-- Consigne --
Selon le billet sur la palme du livre rasoir, dans quelle bourgade au bord de la Méditerranée le festival serait-il installé ?

Publié le 03 octobre 2008 par Magda

Ça, c’est Sanary-sur-Mer. Prenez vos billets de train… on y va!

Imaginez que nous sommes à Sanary-sur-Mer. Car si je devais installer le festival de la palme du livre inavouablement rasoir, ce serait bien dans cette bourgade au bord de la Méditerranée, où tous les bateaux sont colorés et les poissons pêchés-grillés du jour.

Nous, membres du jury, tirés à quatre épingles, sobres mais chics, habillés par Yamamoto* par exemple - on ne fait pas plus sobre et intemporel. A l’image d’un grand classique de la littérature internationale. Nos invités sont nombreux et viennent des quatre coins du monde : Émile Zola en Martin Margiela, accompagné de Marie Darieussecq en Dior, Milan Kundera et son noeud-pap’ de chez Saint-Laurent, Michel Houellebecq qui a encore oublié de s’habiller, et qui est venu tout nu au bras de Marguerite Yourcenar qui écoute dans un casque le dernier morceau de son petit-fils, M. Et tant d’autres, illustres auteurs de livres décrétés rasoirs par un jury de blogueurs impitoyables : Marcel Proust, racé et phtisique, toussant toute la Recherche et perdant son temps à essayer de comprendre ce que Goethe lui raconte en allemand sur un jeune Werther qui en bave grave dans la vie. Khalil Gibran qui essaie de prophétiser les résultats, comme d’habitude. Camus qui a peur de chuter en recevant la palme, Paulo Coehlo intégralement vêtu de doré par Paco Rabanne, Tolstoï qui fait la guerre à Dostoïevski pour savoir s’il aurait voté pour lui, Robbe-Grillet jaloux de Boris Vian qui drague Antonia Fraser. Tous, sans exception, attendent le grand moment : la remise de la palme du grand classique littéraire qui est le plus tombé des mains des lecteurs de Ce Que Tu Lis.

-- Entrées fournies --
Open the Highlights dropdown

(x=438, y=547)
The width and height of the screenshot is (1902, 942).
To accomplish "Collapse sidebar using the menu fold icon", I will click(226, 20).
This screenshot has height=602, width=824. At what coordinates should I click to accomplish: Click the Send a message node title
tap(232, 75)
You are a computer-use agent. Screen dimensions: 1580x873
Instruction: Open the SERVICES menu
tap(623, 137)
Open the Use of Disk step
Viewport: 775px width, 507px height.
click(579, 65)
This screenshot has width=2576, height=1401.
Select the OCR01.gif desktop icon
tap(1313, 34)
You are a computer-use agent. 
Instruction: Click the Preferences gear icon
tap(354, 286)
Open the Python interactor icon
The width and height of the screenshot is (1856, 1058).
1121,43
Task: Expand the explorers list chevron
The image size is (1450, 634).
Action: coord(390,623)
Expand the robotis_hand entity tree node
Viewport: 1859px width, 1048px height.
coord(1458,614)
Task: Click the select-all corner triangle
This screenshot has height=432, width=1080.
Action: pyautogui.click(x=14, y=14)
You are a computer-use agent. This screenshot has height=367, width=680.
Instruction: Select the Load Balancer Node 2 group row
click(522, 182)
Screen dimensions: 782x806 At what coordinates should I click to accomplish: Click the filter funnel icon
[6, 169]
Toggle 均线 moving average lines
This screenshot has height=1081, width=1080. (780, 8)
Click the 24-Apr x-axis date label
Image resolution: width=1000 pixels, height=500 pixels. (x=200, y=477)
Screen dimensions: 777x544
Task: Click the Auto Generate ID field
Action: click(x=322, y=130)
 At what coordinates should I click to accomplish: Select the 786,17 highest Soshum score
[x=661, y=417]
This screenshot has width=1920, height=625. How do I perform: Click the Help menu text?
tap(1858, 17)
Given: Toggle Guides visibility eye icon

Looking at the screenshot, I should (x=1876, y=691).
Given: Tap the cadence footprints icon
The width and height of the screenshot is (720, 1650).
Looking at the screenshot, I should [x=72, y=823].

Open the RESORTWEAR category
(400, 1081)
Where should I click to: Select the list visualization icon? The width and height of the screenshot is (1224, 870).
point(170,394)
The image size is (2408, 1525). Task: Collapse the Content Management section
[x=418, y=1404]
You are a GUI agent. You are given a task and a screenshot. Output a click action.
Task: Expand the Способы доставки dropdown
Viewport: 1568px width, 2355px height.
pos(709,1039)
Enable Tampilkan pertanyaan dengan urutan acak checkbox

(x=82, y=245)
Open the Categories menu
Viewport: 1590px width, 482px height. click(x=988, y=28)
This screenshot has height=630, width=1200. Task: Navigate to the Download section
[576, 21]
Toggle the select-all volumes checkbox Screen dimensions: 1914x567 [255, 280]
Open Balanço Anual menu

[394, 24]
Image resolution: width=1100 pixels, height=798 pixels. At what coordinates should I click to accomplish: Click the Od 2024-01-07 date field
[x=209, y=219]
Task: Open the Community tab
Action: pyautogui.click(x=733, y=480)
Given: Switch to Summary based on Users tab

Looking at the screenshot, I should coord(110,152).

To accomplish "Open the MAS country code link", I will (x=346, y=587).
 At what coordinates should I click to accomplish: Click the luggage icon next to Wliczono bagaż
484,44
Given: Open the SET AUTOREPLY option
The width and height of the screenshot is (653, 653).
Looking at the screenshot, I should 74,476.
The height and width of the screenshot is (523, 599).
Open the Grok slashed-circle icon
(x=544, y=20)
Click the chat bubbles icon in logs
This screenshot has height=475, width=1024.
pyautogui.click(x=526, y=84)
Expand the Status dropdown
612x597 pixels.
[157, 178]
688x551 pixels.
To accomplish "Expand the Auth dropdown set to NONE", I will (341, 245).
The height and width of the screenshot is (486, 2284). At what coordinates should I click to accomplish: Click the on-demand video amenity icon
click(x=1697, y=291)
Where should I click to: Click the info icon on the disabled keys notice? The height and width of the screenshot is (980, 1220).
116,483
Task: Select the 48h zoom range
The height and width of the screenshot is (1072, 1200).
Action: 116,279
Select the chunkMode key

-- Réponse complète --
Le festival serait installé à Sanary-sur-Mer.